Quale consiglio darebbe ai ristoratori italiani? 
La ristorazione è passione e amore, ma non un hobby. Un ristorante deve essere soprattutto un’impresa che produce e ha i suoi margini. Altrimenti si rischia di perdere tempo e risorse umane.

Come sta andando il Joe’s American Bbq a Milano?
Molto bene. A luglio, assieme ai miei soci, Anna Sammarone e Giovanni Baratta, abbiamo dato vita a una versione estiva del bbq, con il Circolo East River sul Naviglio Martesana. Un successo. La seconda apertura è avvenuta il 6 ottobre a Firenze, dove i toscani ci hanno riservato un’accoglienza favolosa. Il calore della gente non mi è stato fatto mancare. Abbiamo anche allietato la serata con La Terza Classe in un’esibizione molto appassionata. Pubblico straordinario. Dopo 30 anni in cui ho portato il meglio dell’Italia nel mondo, ora vorrei fare il contrario. Per la prima volta, con il Joe’s American Bbq, cerco di portare il meglio dell’America in Italia. Il Covid-19 e i lockdown hanno cambiato il mondo, ma penso che ora le cose si stiano stabilizzando. Era il momento di portare un tocco di diversità in Italia. Musica e cibo insieme e il vero stile americano, fatto di barbecue e bluegrass music.
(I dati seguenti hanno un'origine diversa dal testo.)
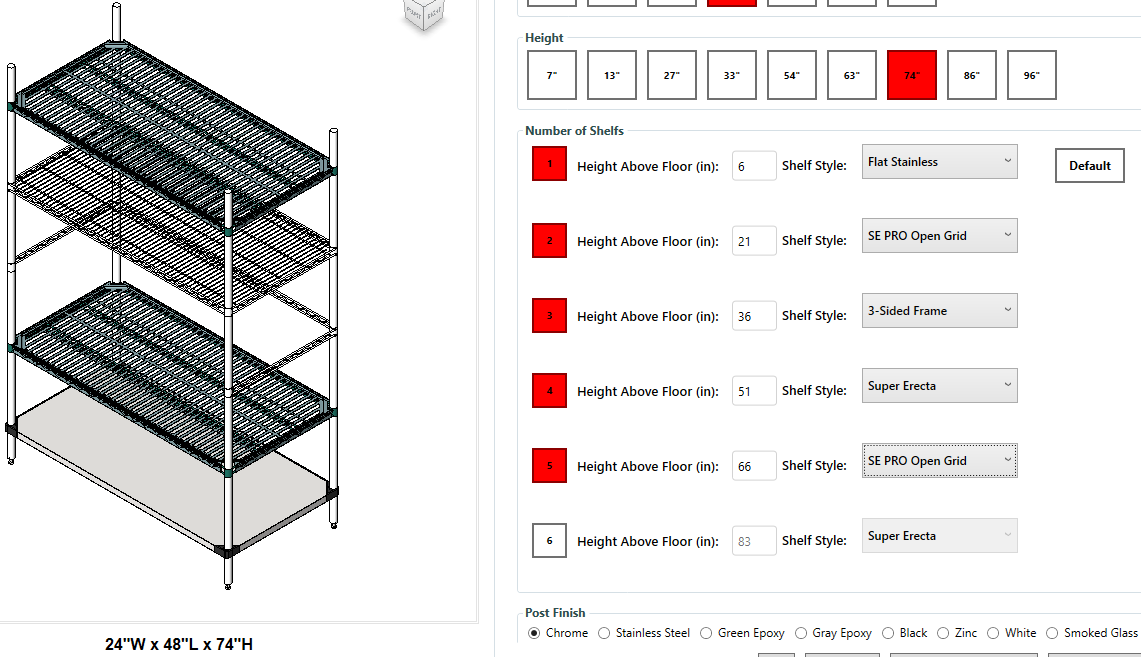
Task: Select the 96" height option
Action: click(1031, 74)
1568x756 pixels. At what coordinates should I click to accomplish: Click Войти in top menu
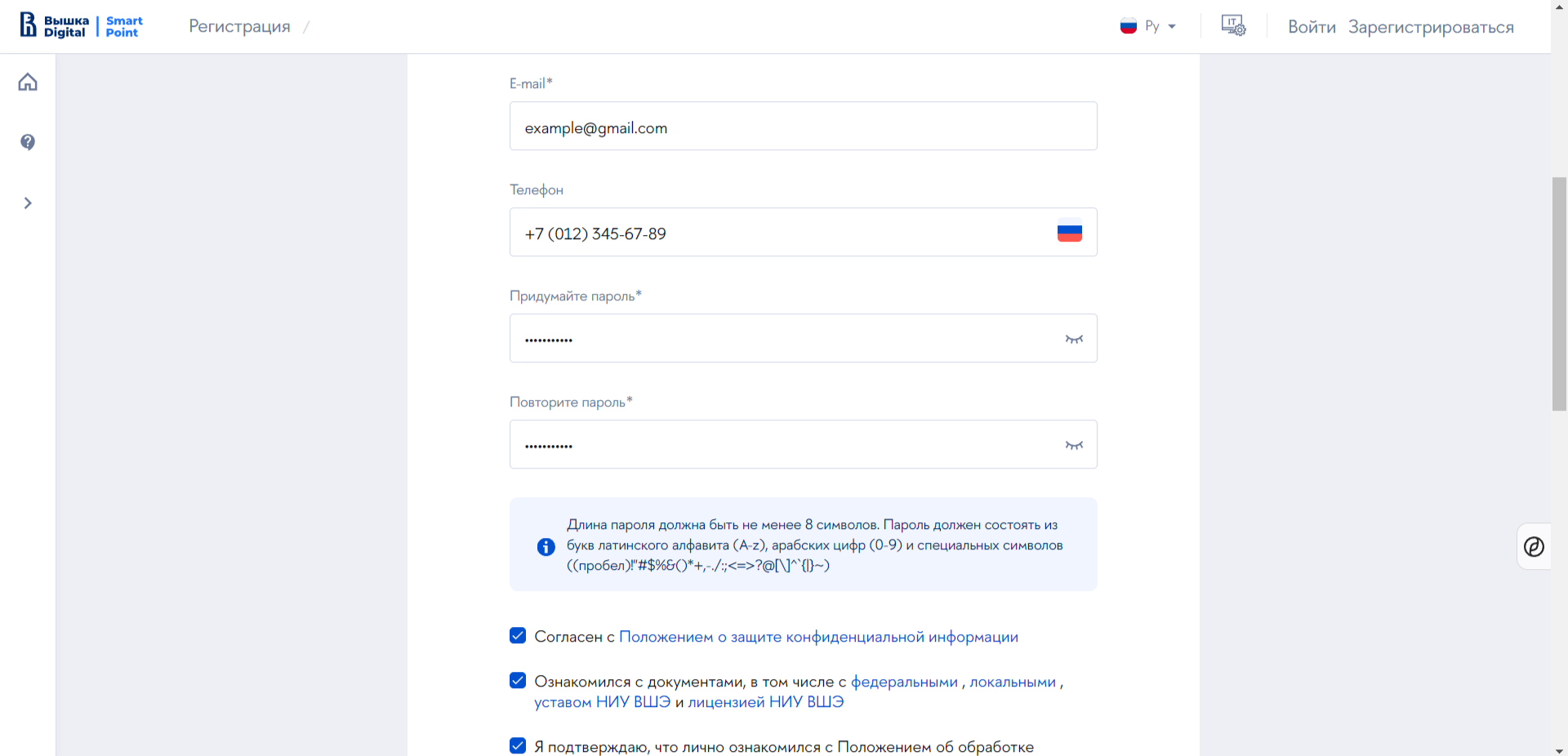[x=1312, y=27]
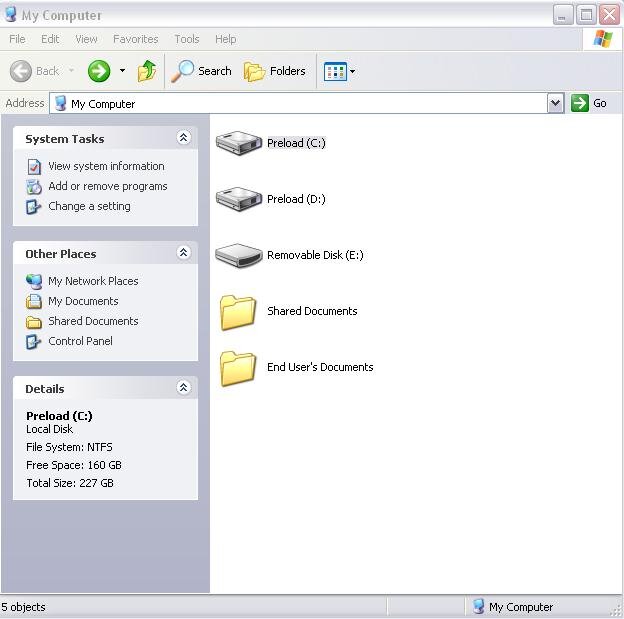Open the address bar dropdown arrow
This screenshot has height=619, width=624.
point(556,103)
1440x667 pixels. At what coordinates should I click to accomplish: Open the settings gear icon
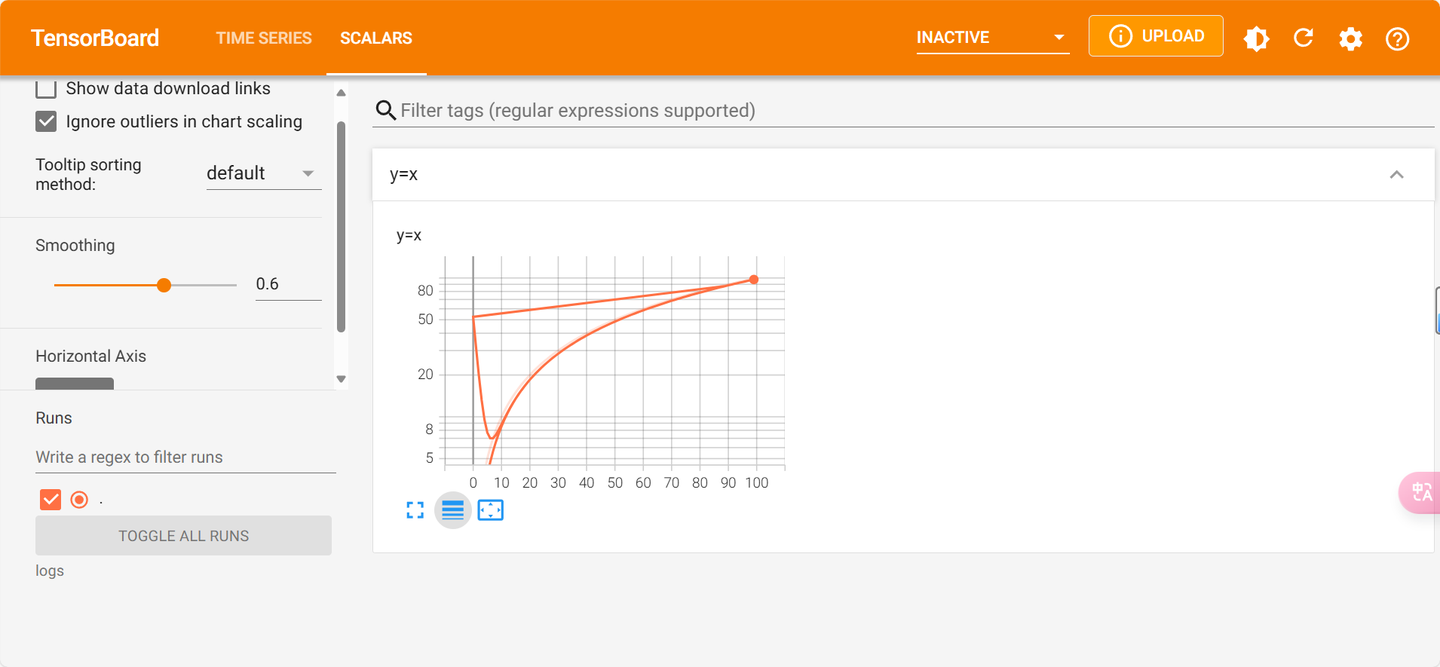click(1350, 38)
A quali altri progetti sta lavorando?
Sto lavorando su diverse cose. Posso dire è che di recente ho deciso di investire in FlowerFarm, società leader in Italia nella coltivazione della cannabis ad alto contenuto di cbd, il fitocannabinoide privo di effetti psicotici, al centro dell’interesse scientifico per le proprietà terapeutiche. Negli Stati Uniti e in Canada esistono già un mercato forte e una cultura sul cbd. Mi attira la potenzialità di un mercato così vasto, che ha al centro un prodotto versatile e sostenibile. La cannabis ha anche qualità organolettiche che la rendono un vero healthy food. Sarà presto protagonista anche in cucina.
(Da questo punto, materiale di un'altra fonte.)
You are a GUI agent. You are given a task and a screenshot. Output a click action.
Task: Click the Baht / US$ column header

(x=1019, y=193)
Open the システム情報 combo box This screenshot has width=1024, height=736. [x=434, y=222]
Tv e musica. Qual è il suo rapporto con i media e il pubblico?
Io rispetto molto il consumatore. Cerco di soddisfare le sue esigenze, sia nei locali, sia in tv. Do sempre il massimo, voglio che le persone mi conoscano per quello che sono. Il pubblico è tutto. La musica, invece, è pura passione, niente business. Il 24 giugno è uscito il mio nuovo album con La Terza Classe, un gruppo napoletano che coniuga il ritmo della sua città al sound americano. Lo abbiamo portato in giro per l’Italia in un tour estivo e abbiamo fatto scatenare migliaia di persone a suon di bluegrass.  

Chi sente di dovere ringraziare per il suo successo?
Le due donne della mia vita: mia nonna Erminia e mia mamma Lidia. La nonna mi ha cresciuto, la mamma mi ha aiutato a essere un imprenditore.